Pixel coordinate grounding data
★ ★ ★ ★ ★
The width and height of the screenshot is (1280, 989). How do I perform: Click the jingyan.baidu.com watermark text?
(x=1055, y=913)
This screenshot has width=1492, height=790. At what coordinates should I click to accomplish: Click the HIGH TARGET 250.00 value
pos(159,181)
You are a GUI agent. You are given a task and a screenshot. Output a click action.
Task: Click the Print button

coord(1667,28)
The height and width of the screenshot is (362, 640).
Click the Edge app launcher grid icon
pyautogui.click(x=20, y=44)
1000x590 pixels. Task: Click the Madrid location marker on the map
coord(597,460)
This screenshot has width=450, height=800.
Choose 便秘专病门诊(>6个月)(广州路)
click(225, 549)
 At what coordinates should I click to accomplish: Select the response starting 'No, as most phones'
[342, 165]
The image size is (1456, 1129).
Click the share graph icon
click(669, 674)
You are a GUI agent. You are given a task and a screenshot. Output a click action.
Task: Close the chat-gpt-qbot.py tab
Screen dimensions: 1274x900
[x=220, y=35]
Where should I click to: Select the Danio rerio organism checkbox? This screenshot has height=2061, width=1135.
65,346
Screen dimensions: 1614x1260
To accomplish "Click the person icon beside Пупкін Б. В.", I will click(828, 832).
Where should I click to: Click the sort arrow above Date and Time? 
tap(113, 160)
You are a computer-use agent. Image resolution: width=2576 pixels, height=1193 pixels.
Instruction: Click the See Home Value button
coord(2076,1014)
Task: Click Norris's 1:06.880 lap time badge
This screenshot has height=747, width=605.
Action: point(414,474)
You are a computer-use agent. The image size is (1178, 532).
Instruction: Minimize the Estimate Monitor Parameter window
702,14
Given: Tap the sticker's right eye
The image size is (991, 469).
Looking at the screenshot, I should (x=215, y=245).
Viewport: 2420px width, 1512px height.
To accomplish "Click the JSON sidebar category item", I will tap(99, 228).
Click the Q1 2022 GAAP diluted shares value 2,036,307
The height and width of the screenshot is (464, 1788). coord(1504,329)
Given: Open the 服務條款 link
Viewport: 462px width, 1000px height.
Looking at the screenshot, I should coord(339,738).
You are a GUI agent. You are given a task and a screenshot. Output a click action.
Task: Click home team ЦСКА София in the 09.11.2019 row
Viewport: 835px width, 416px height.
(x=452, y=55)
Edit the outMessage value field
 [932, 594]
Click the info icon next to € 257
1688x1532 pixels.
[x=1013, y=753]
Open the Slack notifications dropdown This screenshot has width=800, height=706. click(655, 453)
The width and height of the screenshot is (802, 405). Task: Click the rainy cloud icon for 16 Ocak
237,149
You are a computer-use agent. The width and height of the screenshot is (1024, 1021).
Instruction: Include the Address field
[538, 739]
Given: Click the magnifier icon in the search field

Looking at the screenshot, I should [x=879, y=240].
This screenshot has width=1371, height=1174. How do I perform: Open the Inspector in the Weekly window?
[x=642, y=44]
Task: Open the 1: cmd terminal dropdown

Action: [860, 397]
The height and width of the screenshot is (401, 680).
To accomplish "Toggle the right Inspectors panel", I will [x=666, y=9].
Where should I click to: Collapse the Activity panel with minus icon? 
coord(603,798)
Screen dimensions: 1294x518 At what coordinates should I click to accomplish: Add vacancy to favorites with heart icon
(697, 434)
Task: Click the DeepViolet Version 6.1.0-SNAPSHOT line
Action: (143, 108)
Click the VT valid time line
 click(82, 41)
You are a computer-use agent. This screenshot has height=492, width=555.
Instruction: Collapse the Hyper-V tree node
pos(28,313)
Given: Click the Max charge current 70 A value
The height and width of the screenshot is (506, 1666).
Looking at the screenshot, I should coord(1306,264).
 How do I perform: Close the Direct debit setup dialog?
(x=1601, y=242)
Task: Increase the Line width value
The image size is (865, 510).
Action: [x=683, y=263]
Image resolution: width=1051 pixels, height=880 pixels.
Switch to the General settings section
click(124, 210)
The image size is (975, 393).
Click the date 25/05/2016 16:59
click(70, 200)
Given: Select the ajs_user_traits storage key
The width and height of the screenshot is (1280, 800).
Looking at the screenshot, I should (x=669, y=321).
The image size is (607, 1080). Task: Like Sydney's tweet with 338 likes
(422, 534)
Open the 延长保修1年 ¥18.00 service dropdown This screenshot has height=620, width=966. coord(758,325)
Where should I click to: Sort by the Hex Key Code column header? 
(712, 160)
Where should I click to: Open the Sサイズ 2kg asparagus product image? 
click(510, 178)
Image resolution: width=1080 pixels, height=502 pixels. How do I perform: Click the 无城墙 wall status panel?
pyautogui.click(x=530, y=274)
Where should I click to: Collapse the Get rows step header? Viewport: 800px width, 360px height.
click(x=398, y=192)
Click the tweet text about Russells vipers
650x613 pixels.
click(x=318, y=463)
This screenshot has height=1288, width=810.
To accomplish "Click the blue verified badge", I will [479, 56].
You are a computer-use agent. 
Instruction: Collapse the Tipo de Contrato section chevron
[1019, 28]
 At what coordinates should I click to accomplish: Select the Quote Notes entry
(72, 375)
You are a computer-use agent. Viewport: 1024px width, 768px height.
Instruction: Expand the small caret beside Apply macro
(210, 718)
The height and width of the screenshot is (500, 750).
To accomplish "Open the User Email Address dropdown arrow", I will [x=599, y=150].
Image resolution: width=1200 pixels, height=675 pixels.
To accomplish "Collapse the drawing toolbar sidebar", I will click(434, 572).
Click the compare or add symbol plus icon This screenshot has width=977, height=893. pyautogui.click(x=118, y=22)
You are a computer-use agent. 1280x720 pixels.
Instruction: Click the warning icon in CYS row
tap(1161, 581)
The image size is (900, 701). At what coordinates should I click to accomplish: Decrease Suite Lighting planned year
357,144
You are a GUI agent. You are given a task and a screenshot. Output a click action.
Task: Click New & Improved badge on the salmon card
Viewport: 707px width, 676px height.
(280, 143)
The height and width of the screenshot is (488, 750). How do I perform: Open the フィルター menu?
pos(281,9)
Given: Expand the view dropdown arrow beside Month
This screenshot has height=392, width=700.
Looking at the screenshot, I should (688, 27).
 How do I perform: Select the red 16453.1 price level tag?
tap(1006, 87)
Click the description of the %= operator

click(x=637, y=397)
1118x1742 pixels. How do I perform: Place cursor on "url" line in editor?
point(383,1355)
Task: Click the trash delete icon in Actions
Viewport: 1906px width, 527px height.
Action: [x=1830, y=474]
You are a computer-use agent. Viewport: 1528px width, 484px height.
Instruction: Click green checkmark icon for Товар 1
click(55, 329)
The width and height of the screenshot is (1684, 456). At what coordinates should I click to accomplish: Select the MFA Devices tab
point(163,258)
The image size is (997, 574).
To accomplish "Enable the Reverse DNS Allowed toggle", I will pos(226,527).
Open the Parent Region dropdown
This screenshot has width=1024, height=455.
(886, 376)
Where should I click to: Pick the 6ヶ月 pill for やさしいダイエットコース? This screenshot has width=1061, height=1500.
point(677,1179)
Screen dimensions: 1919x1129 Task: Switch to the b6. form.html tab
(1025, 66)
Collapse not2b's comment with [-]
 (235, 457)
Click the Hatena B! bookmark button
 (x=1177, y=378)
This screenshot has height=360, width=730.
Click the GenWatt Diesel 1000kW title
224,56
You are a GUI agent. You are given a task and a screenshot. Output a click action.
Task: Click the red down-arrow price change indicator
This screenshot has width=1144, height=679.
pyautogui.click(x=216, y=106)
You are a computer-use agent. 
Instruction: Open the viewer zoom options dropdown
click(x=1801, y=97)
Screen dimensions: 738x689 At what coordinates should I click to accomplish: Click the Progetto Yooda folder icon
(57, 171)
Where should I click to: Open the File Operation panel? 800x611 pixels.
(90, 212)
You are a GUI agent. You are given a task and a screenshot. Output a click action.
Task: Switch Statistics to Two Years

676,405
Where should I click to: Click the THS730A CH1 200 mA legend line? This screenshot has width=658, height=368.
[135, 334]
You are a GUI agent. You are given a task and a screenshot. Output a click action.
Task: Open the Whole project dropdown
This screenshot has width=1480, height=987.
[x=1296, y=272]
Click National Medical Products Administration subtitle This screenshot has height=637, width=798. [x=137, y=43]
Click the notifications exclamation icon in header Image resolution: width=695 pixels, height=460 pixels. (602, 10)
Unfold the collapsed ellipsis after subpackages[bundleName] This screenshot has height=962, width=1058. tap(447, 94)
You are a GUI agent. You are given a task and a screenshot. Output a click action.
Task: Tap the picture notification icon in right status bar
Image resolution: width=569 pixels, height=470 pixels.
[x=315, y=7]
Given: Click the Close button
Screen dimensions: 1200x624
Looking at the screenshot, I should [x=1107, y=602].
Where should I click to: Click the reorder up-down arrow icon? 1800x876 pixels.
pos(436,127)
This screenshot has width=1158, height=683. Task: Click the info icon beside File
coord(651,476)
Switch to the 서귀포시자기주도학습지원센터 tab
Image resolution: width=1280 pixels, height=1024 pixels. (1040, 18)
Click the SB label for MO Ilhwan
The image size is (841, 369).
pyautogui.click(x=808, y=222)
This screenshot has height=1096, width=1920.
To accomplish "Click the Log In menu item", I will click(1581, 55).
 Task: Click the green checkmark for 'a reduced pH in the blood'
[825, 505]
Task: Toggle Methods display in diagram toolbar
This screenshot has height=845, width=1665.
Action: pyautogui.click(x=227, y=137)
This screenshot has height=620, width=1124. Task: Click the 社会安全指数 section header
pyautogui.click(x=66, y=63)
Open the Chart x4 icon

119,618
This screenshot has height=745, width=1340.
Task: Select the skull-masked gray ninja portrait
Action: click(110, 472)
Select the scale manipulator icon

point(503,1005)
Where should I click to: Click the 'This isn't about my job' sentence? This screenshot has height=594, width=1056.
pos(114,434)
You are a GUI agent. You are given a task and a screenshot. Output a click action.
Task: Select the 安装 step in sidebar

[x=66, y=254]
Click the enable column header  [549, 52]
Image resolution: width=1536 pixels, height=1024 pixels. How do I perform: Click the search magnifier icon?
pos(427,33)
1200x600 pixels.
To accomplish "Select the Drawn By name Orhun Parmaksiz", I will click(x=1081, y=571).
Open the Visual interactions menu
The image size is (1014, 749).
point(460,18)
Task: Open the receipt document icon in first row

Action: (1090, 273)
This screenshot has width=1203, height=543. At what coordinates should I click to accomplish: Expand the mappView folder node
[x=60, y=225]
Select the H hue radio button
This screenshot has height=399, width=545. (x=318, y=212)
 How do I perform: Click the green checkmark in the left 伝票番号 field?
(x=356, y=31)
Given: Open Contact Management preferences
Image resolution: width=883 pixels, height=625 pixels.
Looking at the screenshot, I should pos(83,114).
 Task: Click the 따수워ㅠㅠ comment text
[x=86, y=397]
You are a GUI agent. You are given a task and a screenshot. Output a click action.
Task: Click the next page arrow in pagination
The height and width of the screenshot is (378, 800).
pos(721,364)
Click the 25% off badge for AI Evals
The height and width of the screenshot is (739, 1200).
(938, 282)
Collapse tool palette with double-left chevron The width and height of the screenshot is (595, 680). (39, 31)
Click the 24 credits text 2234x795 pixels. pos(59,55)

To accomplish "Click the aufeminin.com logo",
★ ★ ★ ★ ★
__Work to be completed__
For each line above that carries the word "item", copy it out.

__Worked solution__
To accomplish "Click the JSON sidebar category item", I will tap(99, 228).
To accomplish "Click the Log In menu item", I will click(1581, 55).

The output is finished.